Claire Hajaj is the daughter of a Jewish mother born in England and a Muslim father born in Jaffa. In her first novel, “Ishmael’s Oranges" (Oneworld), she makes use of her uncommon background to convey the feelings of both Israeli Jews and Palestinian Arabs with nuance and understanding.
The novel recounts the story of a Salim, a Palestinian Arab and Judith, a Jewish English girl. The author’s own heritage is reflected in a certain symmetry in the story’s structure. The book starts with Salim growing up in Jaffa and Judith growing up in England. The second part recounts their meeting and their life together in London – on Judith’s turf, as it were. The third part finds them in Kuwait, where Judith is clearly an outsider. The fourth and final part presents Salim coming back home to Israel, and the ultimate denouement of the story.
The reader comes away with a strong feeling of sympathy for the experience of the Palestinian Arab, chased from his home, driven by economic needs to Western lands and Arab countries, but fitting in nowhere. The social ambiguities of pre-1948 Palestine are reflected in the first part of the novel, though the depiction of the Jewish family as having a strong Arab identity Jew feels slightly caricatured. The middle part of the book in some ways is the strongest, probably because it’s on more neutral ground and there is no pressure on the writer to be balanced; Hajaj’s descriptions of Salim’s experiences as an Arab in white England and his interactions with Judith’s Jewish family are very credible and heartfelt.

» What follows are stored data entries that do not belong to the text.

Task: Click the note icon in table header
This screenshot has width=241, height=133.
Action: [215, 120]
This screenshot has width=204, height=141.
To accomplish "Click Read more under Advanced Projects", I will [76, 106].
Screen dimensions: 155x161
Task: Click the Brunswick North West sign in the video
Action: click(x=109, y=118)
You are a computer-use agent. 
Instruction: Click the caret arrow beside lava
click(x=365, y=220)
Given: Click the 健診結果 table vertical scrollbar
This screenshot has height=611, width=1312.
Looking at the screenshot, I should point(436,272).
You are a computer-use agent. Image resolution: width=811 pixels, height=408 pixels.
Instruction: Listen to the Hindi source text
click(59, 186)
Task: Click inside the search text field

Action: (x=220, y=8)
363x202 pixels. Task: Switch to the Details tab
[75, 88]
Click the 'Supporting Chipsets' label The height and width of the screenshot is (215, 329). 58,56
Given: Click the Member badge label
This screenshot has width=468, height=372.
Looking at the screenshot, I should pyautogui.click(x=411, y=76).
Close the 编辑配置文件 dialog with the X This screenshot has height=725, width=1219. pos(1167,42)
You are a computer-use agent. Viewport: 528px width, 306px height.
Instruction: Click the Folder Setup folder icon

The book is well-written in spite of the obvious stress of trying to be even-handed, reflected in editorial comments here and there. While most Jewish readers would probably find the story insufficiently impartial and the author’s sympathies tilted to the Palestinian view, this book is nevertheless worthwhile for a depiction of the Palestinian experience that touches the reader’s heart.
Meylekh Viswanath teaches finance at Pace University.